◆ Document extract

A precompiled cutLPK binary is available for download (tested on Colab only): cutLPK.
After downloading, make the binary executable and run it as shown in the examples below.
This project relies on the following libraries. Versions used for testing are listed for reproducibility.
- C++ Compiler: A modern compiler supporting C++17.
- CMake: Version 3.16 or newer.
- cuPDLPx: A GPU accelerated first order method LP solver. (Tested with CUDA 12.3) cuPDLPx GitHub Repository
- Gurobi: Version 11.0 or newer. A Gurobi license is required. Free academic licenses are available.
- Eigen: Version 3.4 or newer. A C++ template library for linear algebra.
- OpenMP: For multi-threaded parallelism.
The project uses CMake for configuration and building. Below are the steps to build the project:
-
Navigate to the project directory:
cd path/to/cutLPK -
Open the
config.cmakefile in a text editor and specify the dependency paths according to your system setup. -
Create and enter a build directory:
mkdir build cd build -
Configure the project with CMake:
cmake ..
-
Build the project:
cmake --build
-
Ordinary K-Means Clustering: Provide the data file and specify the number of clusters:
./cutLPK iris.csv 3
-
Fair K-Means Clustering: Specify the type of fairness, the fairness parameter, and the group label file:
./cutLPK HC_data.csv 3 fairness_type=alpha fairness_param=0.8 group_file=HC_labels.csv
-
Spectral Clustering: Provide a graph Laplacian file and indicate that the problem is spectral clustering:
./cutLPK football_L.csv 3 is_spectral_clustering=true
All solver options are passed as key=value pairs after data_file and K.

◆ Aim of the exercise
Reproduce the passage of the cutLPK setup guide from "After downloading, make" up to and including "3.16 or newer.", keeping the wording unchanged.

◆ Data rows
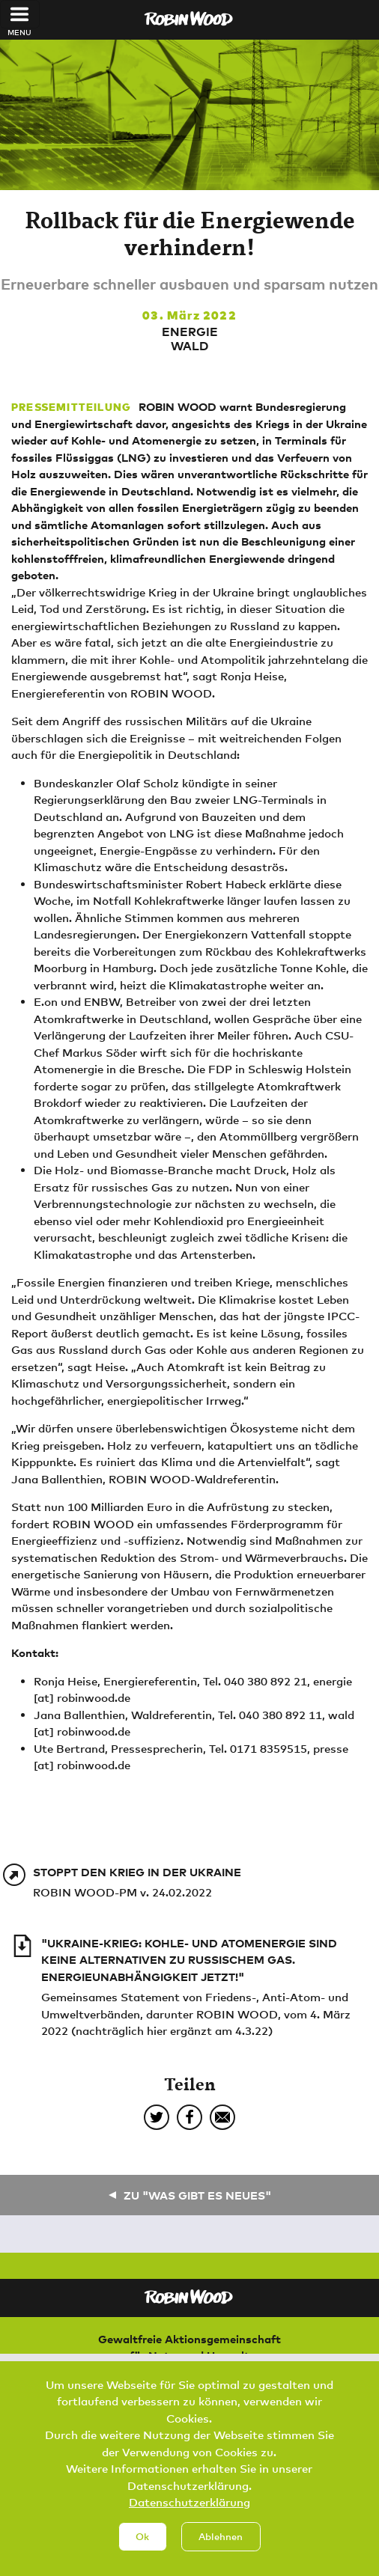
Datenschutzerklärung (189, 2520)
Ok (142, 2554)
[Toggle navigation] (20, 14)
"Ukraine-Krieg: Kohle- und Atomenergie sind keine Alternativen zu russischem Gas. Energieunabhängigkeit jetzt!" (189, 1959)
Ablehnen (220, 2554)
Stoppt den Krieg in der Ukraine (137, 1871)
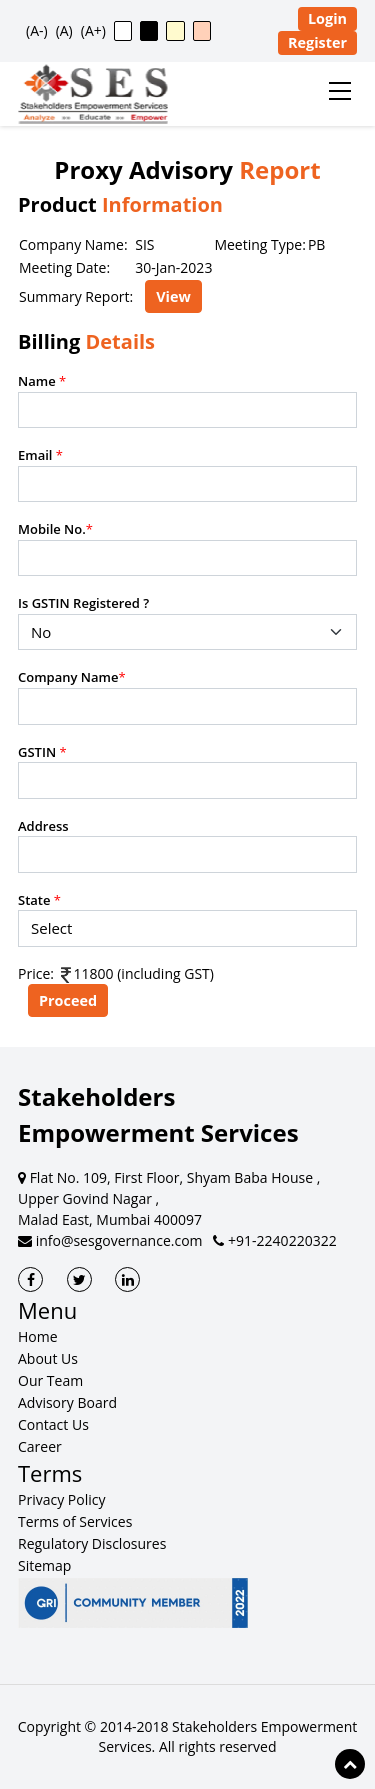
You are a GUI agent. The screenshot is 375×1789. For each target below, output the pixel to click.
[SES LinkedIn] (127, 1279)
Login (327, 18)
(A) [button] (64, 30)
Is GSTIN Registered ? (83, 603)
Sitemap (44, 1565)
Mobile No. (55, 529)
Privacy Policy (61, 1499)
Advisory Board (67, 1402)
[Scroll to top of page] (350, 1764)
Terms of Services (75, 1521)
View (173, 296)
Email (40, 455)
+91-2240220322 (274, 1240)
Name (42, 381)
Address (43, 826)
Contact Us (53, 1424)
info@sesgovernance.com (110, 1240)
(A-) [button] (37, 30)
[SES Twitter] (79, 1279)
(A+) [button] (93, 30)
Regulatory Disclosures (92, 1543)
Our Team (50, 1380)
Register (317, 42)
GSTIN (42, 752)
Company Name (72, 677)
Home (38, 1336)
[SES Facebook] (30, 1279)
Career (40, 1446)
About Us (48, 1358)
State (39, 900)
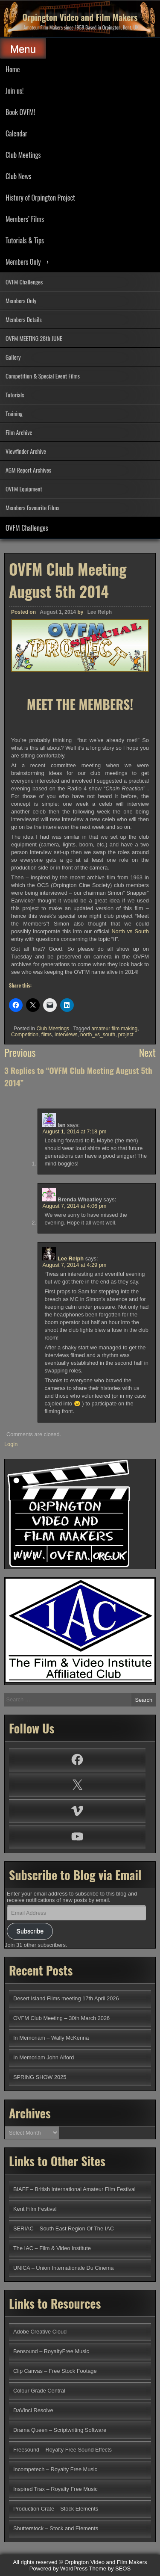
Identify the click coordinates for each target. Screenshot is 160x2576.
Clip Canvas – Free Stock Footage (55, 2371)
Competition (24, 1035)
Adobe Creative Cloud (40, 2331)
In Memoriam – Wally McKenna (51, 2038)
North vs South (130, 931)
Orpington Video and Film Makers (80, 17)
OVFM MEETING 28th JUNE (34, 338)
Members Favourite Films (32, 507)
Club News (18, 176)
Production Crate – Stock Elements (55, 2508)
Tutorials (15, 394)
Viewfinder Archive (26, 451)
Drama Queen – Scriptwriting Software (59, 2430)
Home (13, 69)
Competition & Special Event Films (43, 375)
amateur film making (114, 1029)
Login (10, 1444)
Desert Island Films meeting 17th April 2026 (66, 1998)
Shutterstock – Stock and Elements (55, 2528)
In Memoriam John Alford (43, 2057)
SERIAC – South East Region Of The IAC (63, 2228)
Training (14, 413)
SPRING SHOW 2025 (39, 2077)
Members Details (24, 319)
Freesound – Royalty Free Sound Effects (62, 2449)
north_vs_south (97, 1035)
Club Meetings (23, 155)
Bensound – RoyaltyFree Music (51, 2351)
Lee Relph (99, 612)
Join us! (14, 91)
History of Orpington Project (40, 197)
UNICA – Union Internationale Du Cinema (63, 2268)
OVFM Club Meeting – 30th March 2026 (61, 2018)
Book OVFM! (20, 112)
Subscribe (30, 1931)
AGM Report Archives (28, 469)
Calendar (16, 133)
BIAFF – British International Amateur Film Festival (74, 2189)
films (46, 1035)
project (126, 1035)
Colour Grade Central (39, 2390)
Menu (23, 49)
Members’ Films (25, 219)
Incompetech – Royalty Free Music (55, 2469)
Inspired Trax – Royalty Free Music (55, 2489)
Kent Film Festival (35, 2209)
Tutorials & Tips (25, 240)
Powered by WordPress (58, 2568)
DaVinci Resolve (33, 2410)
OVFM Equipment (24, 488)
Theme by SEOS (110, 2568)
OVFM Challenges (24, 281)
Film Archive (19, 432)
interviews (66, 1035)
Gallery (13, 356)
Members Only (23, 262)
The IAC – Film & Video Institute (52, 2248)
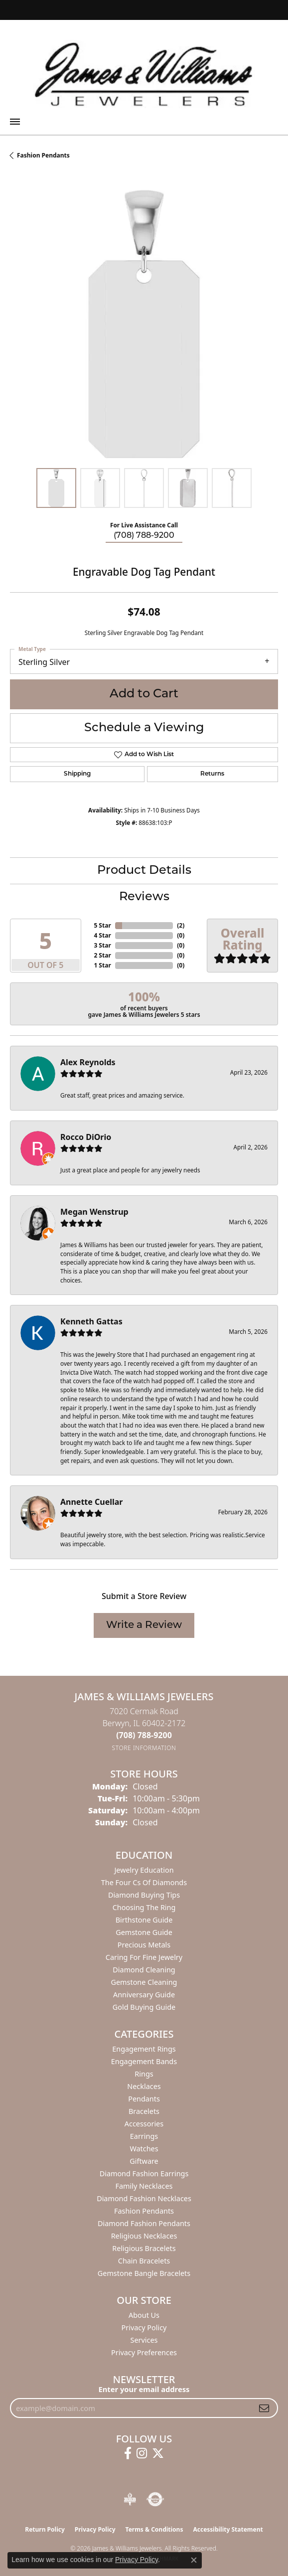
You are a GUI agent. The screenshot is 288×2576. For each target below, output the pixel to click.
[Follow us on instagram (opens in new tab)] (142, 2453)
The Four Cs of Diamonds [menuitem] (144, 1882)
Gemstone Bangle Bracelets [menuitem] (144, 2273)
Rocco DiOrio (85, 1136)
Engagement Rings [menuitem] (144, 2049)
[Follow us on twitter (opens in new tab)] (158, 2453)
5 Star (102, 925)
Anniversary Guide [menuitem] (144, 1994)
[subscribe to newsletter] (264, 2408)
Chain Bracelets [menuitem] (144, 2260)
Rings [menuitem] (144, 2074)
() (180, 925)
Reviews (144, 897)
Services (144, 2340)
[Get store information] (144, 1748)
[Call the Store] (144, 1735)
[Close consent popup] (194, 2560)
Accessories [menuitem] (144, 2123)
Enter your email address (144, 2389)
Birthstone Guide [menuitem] (144, 1920)
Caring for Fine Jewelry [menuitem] (144, 1957)
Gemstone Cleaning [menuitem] (144, 1982)
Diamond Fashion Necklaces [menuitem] (144, 2198)
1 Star (102, 965)
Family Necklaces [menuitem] (144, 2186)
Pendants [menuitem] (144, 2098)
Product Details (144, 871)
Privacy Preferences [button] (144, 2352)
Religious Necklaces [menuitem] (144, 2236)
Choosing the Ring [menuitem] (144, 1907)
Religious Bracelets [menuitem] (143, 2248)
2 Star (102, 955)
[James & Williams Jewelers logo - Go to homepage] (144, 74)
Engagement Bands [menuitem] (144, 2061)
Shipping (77, 774)
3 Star (102, 945)
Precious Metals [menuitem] (144, 1944)
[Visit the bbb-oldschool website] (130, 2499)
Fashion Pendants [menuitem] (144, 2211)
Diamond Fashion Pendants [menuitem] (144, 2223)
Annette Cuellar (91, 1501)
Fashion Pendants (43, 155)
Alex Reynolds (88, 1062)
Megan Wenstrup (94, 1211)
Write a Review (144, 1625)
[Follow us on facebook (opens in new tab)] (128, 2453)
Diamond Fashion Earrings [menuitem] (144, 2173)
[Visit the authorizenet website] (155, 2499)
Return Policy (45, 2529)
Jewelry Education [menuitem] (143, 1870)
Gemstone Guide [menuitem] (144, 1932)
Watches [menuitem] (144, 2148)
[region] (144, 324)
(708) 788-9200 (144, 536)
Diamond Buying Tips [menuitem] (144, 1895)
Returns (212, 774)
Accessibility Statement (228, 2529)
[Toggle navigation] (15, 122)
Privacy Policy (144, 2327)
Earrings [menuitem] (144, 2136)
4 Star (102, 935)
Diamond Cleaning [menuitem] (144, 1969)
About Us (144, 2315)
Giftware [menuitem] (144, 2161)
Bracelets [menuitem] (144, 2111)
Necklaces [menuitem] (143, 2086)
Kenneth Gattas (91, 1321)
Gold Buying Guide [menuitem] (144, 2007)
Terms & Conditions (154, 2529)
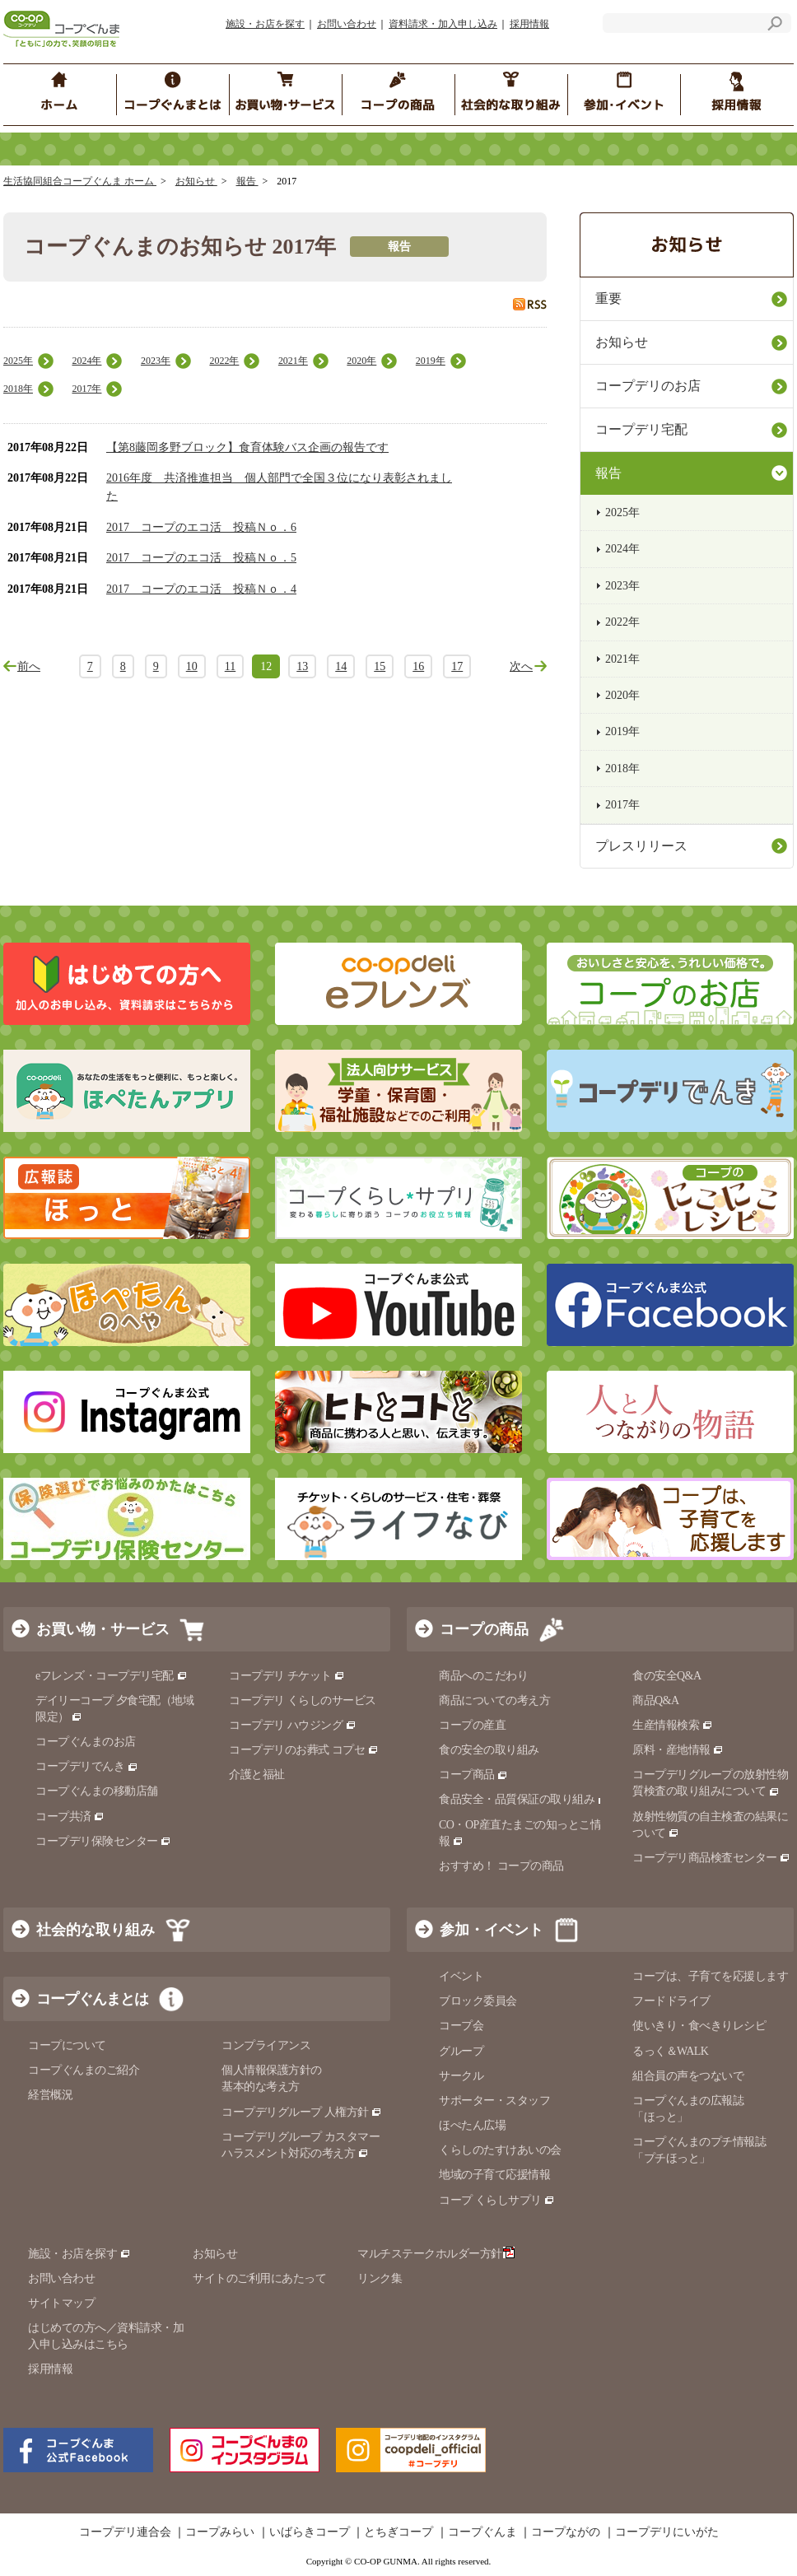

◆ Result below
After downloading, make the binary executable and run it as shown in the examples below.
This project relies on the following libraries. Versions used for testing are listed for reproducibility.
- C++ Compiler: A modern compiler supporting C++17.
- CMake: Version 3.16 or newer.